Sweden
Decades of biological research material has been lost at a Swedish university due to defective freezers.
At the Karolinska Institutet in Stockholm, research samples were stored in tanks cooled with liquid nitrogen. They were stored at a temperature of -190 degrees Celsius. Somewhere between December 22 and 23, things went wrong. The automatic supply of liquid nitrogen to 16 of the 19 cryogenic tanks was interrupted. They can normally operate for four days without additional nitrogen, but the outage lasted five days.
Result: the temperature in the tanks rose and a large amount of biological research material was destroyed.
“It happened possibly at the worst possible time in Sweden, a day before Christmas Eve,” said Matti Sällberg, dean of the university’s southern campus. It is possible that some of the lost material can still be saved. But according to Sällberg, the damage can easily amount to millions, local media speak of 45 million euros.

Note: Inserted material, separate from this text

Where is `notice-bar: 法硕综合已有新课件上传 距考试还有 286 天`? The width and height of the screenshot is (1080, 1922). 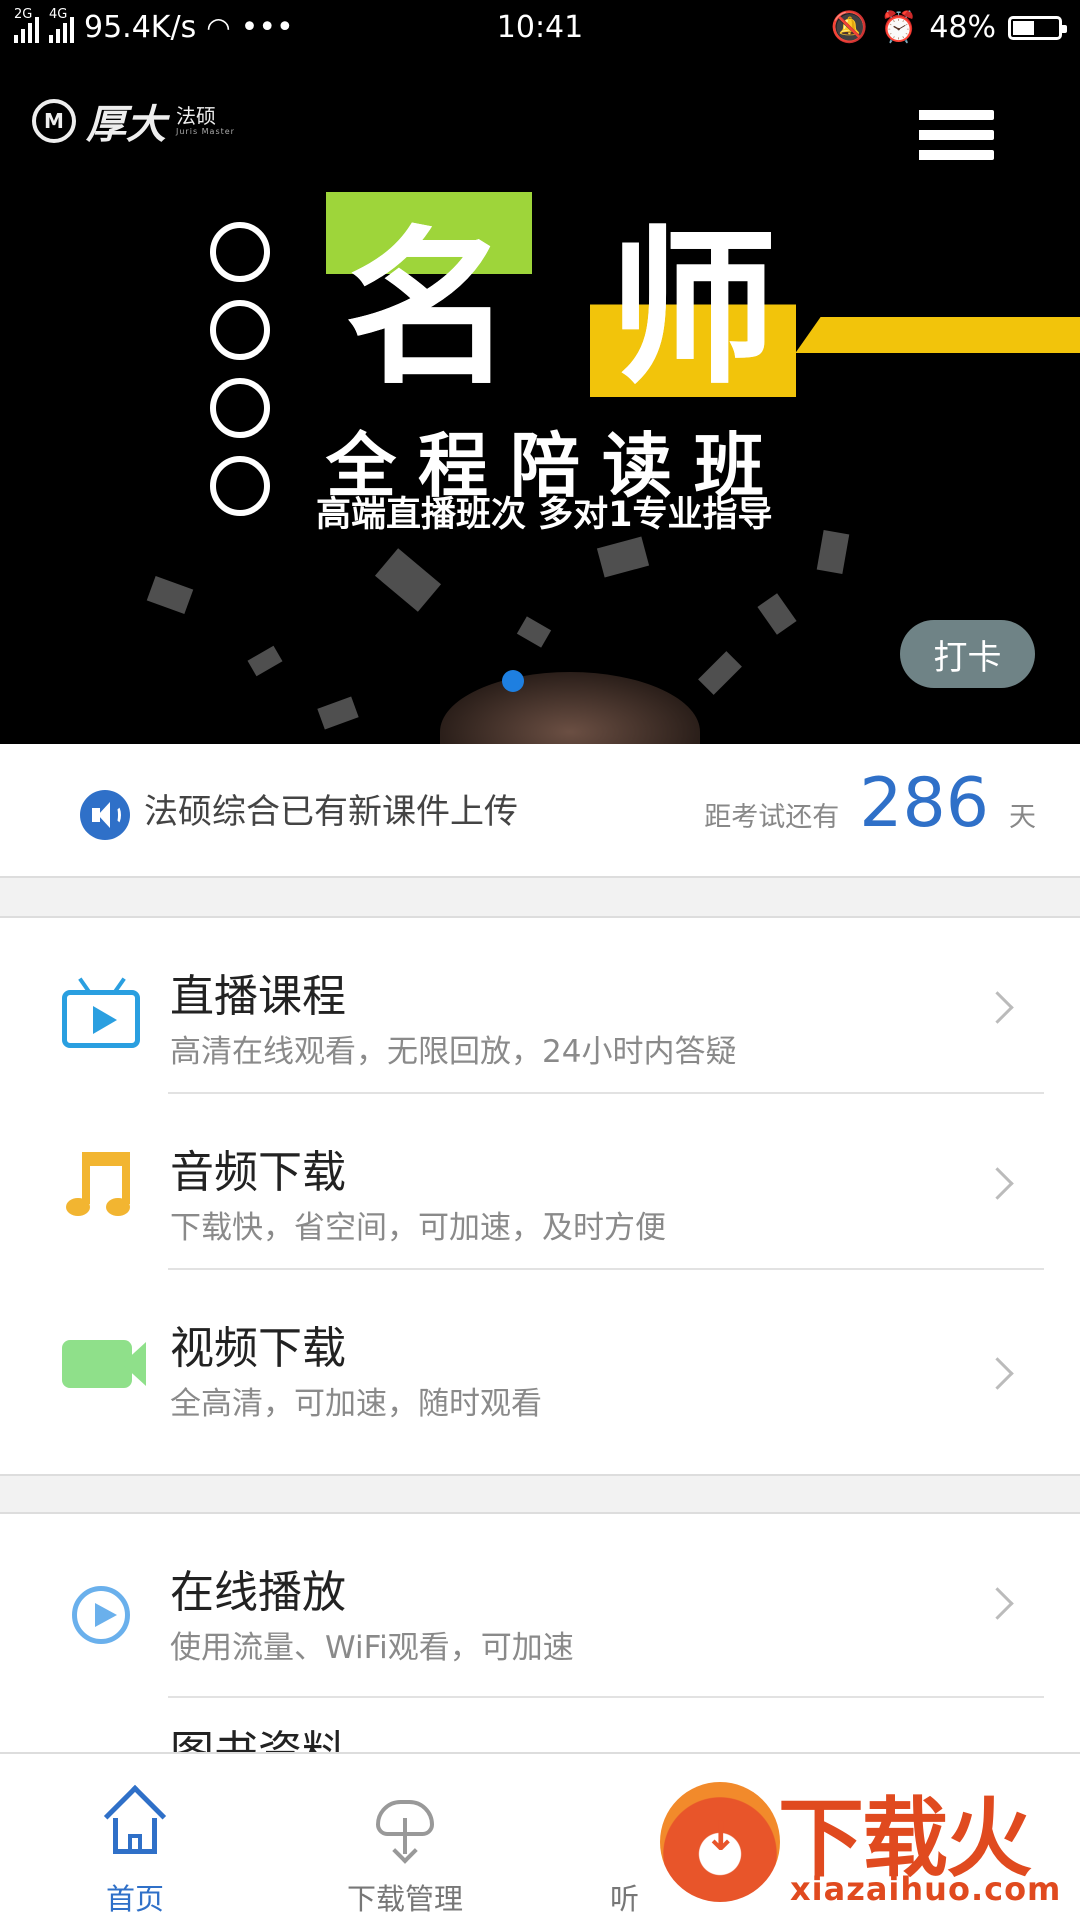 notice-bar: 法硕综合已有新课件上传 距考试还有 286 天 is located at coordinates (540, 811).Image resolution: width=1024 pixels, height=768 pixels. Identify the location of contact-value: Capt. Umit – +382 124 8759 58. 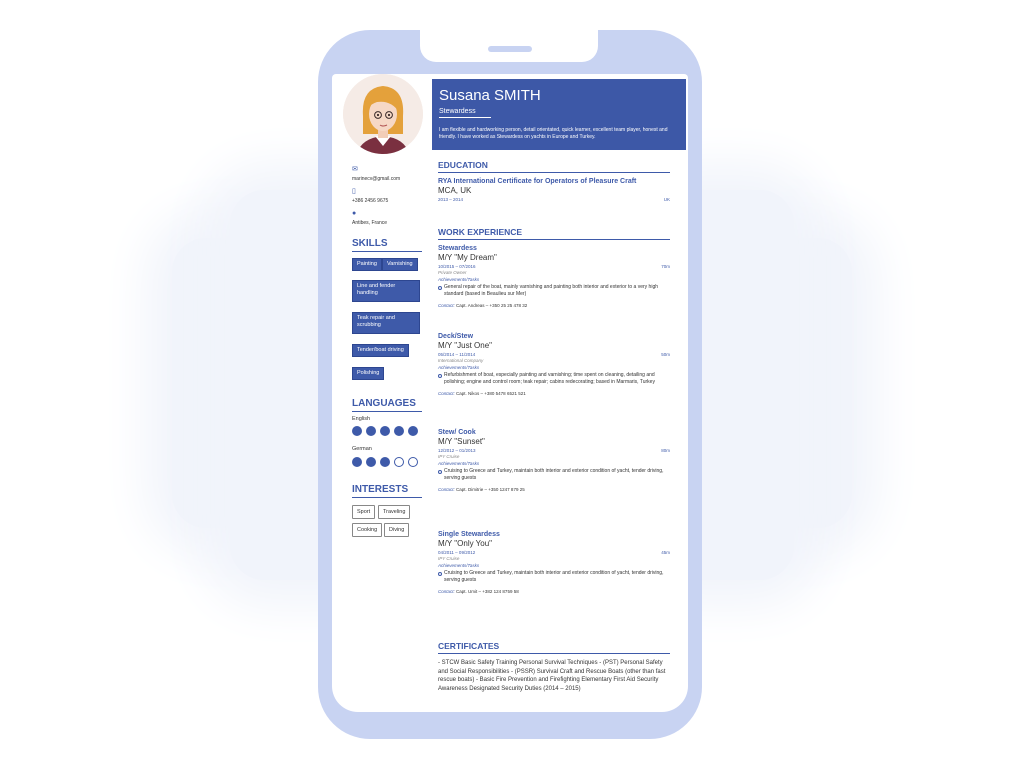
(488, 592).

“Those who research leukemia are the hardest hit, they have been collecting samples from patients for the past thirty years,” says Sällberg. He emphasizes that the incident has no impact on the treatment of patients.
Research
The cause is still not clear. An internal investigation is underway at the university. The police have been informed. “I would like to emphasize that there is no evidence of sabotage,” Elizabeth Raschperger, director of the affected department, said in a statement. According to her, the alarm system also did not work properly.
The Karolinska Institutet is one of the most renowned medical universities in the world. The steel was stored in the campus’s Neo building, where experimental biomedical research is conducted.